## Information shown
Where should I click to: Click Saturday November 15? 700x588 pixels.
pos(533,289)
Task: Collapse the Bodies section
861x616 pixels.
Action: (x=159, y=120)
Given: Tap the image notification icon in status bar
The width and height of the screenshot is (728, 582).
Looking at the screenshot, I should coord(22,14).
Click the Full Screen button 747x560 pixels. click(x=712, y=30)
* * *
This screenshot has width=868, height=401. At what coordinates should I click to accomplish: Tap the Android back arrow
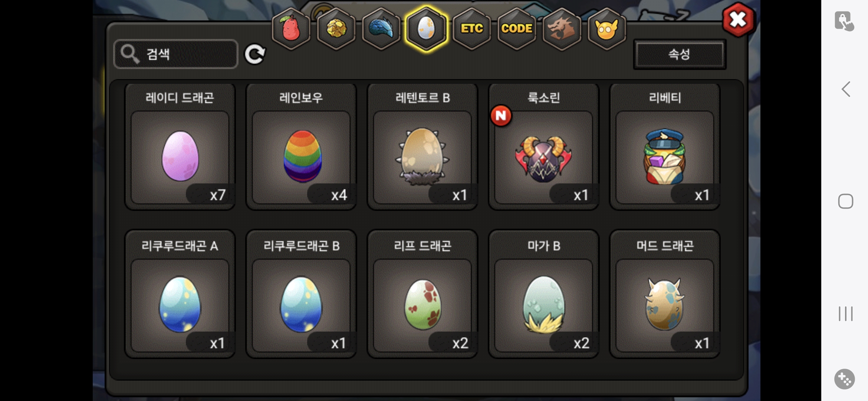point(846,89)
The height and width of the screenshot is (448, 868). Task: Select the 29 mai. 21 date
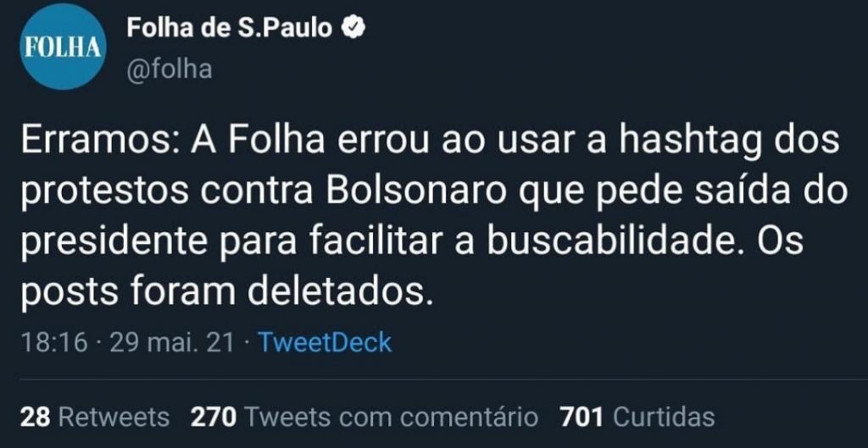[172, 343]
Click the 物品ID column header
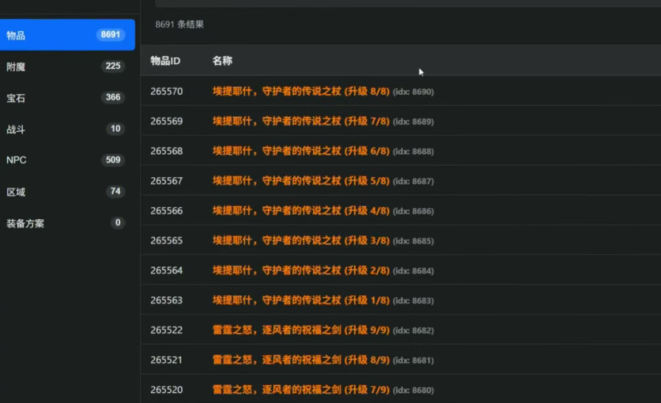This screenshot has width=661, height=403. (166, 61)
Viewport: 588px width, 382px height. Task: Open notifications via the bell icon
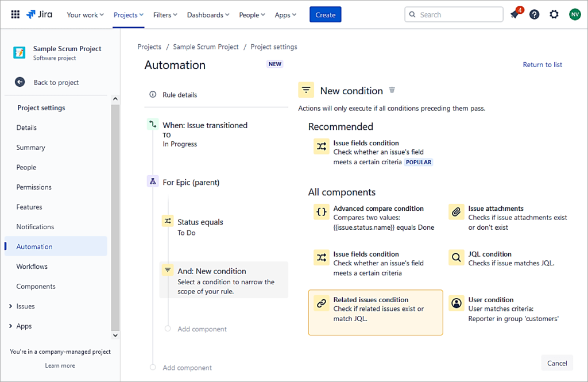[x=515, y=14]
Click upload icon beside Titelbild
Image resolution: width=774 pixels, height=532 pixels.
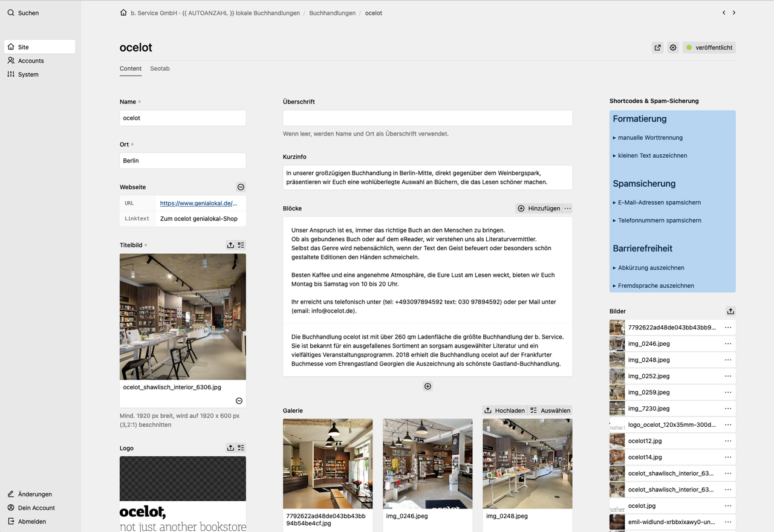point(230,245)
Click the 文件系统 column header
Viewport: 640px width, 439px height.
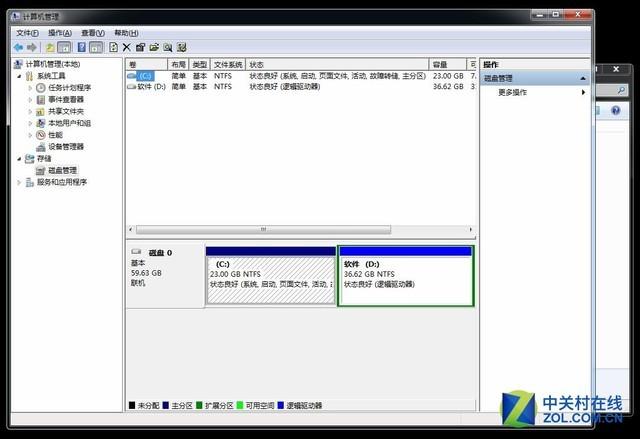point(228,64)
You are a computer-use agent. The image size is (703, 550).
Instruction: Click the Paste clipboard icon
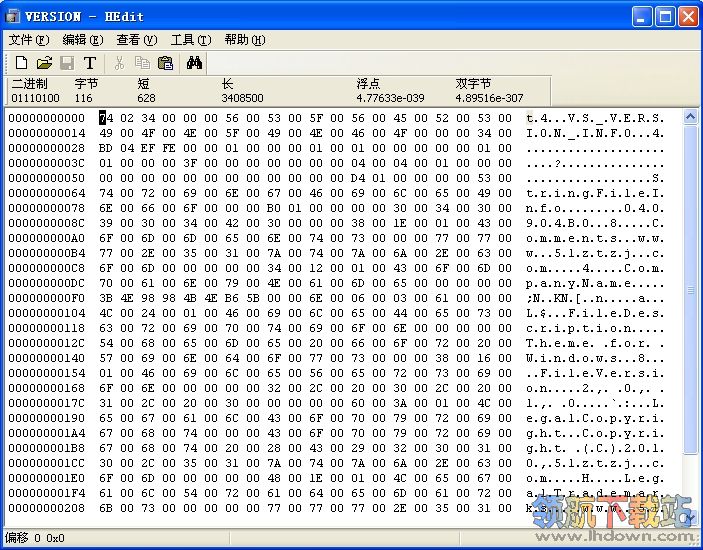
* * *
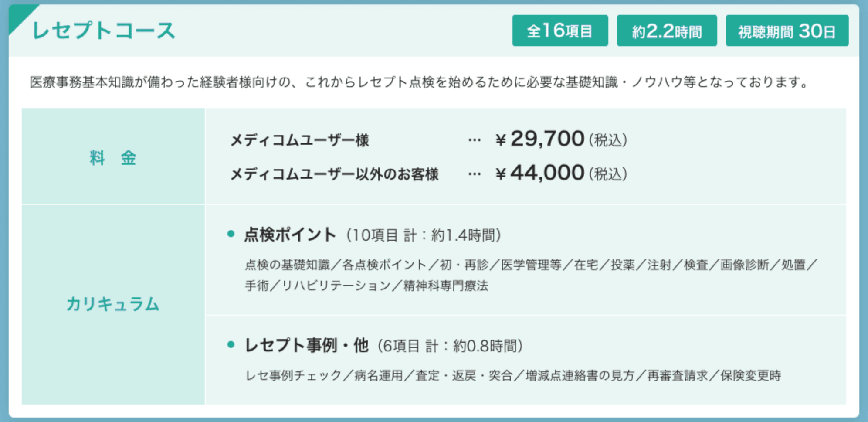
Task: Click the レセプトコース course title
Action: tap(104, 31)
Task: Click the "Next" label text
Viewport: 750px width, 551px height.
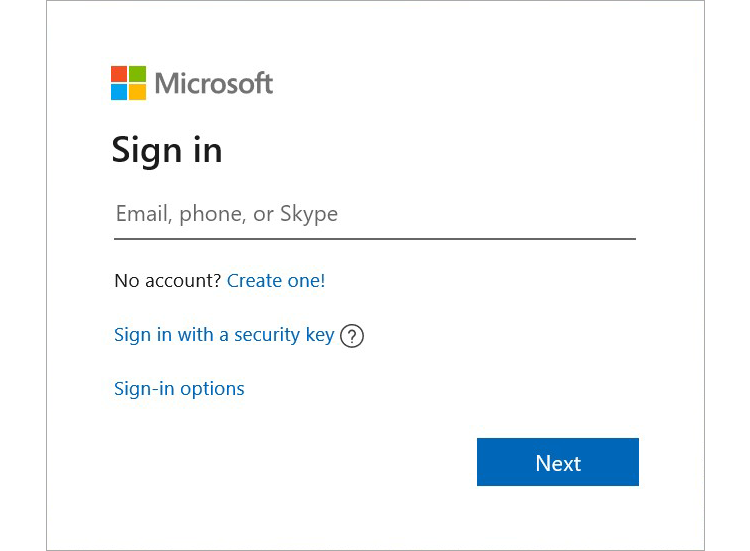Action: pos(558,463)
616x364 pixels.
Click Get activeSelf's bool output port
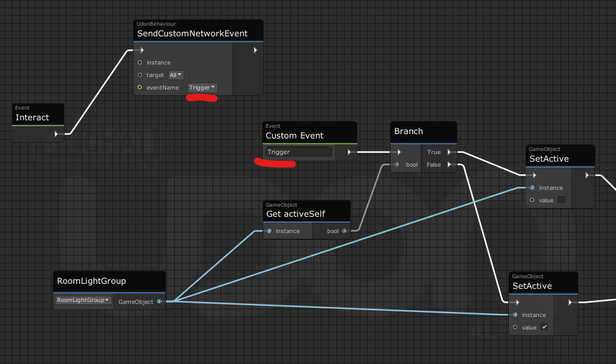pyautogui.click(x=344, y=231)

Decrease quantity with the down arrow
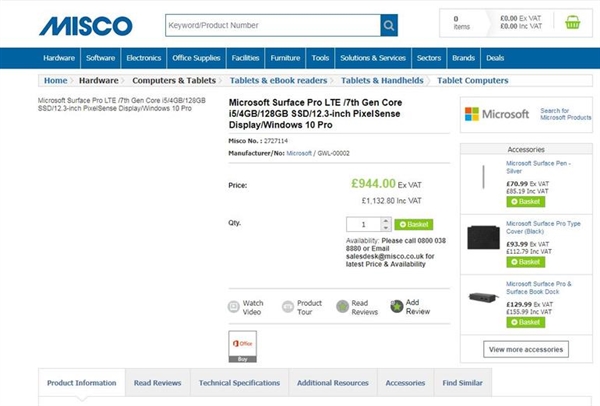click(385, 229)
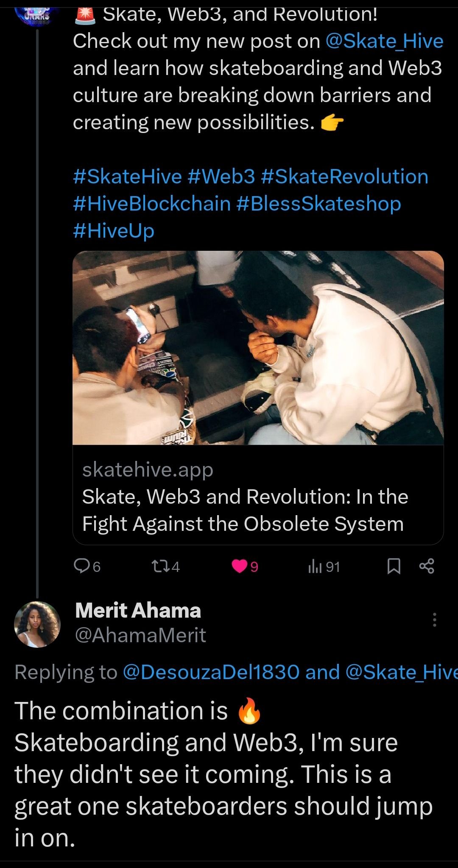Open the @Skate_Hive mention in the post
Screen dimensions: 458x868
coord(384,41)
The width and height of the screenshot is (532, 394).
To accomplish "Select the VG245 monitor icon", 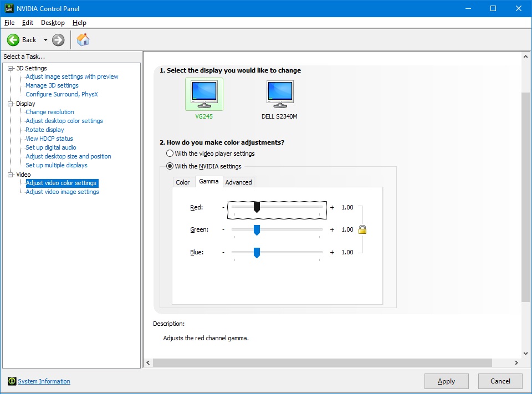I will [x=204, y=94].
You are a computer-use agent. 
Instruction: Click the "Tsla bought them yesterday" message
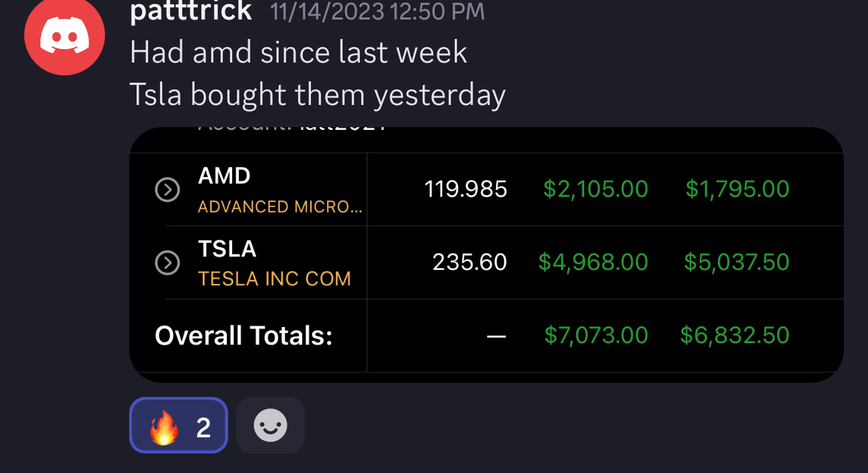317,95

## What is expected
Within the material above, show every line that includes "agent".

## Exercise output
You are a computer-use agent. The image size is (703, 550).
You are a computer-use agent. 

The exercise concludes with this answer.